PipeFusion: Patch-level Pipeline Parallelism for Diffusion Transformers Inference

TL;DR

PipeFusion introduces a patch-level pipeline parallelism technique for diffusion transformers, significantly reducing inference latency and communication costs while improving memory efficiency on multi-GPU setups.

Contribution

It proposes a novel patch-level pipeline parallel strategy that reuses stale feature maps, outperforming existing DiT inference parallelism methods.

Findings

Achieves state-of-the-art performance on multiple diffusion models.

Reduces communication costs compared to tensor and sequence parallelism.

Enhances memory efficiency for large diffusion transformer models.

Abstract

This paper presents PipeFusion, an innovative parallel methodology to tackle the high latency issues associated with generating high-resolution images using diffusion transformers (DiTs) models. PipeFusion partitions images into patches and the model layers across multiple GPUs.

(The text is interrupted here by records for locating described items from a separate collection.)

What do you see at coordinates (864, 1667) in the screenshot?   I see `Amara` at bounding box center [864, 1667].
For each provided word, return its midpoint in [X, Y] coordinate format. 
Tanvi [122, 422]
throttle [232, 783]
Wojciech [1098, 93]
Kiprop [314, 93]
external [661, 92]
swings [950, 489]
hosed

It employs a patch-level pipeline parallel strategy to orchestrate communication and computation efficiently. By capitalizing on the high similarity between inputs from successive diffusion steps, PipeFusion reuses one-step stale feature maps to provide context for the current pipeline step. This approach notably reduces communication costs compared to existing DiTs inference parallelism, including tensor parallel, sequence parallel and DistriFusion. PipeFusion enhances memory efficiency through parameter distribution across devices, ideal for large DiTs like Flux.1. Experimental results demonstrate that PipeFusion achieves state-of-the-art performance on 8$\times$L40 PCIe GPUs for Pixart, Stable-Diffusion 3, and Flux.1 models. Our source code is available at https://github.com/xdit-project/xDiT.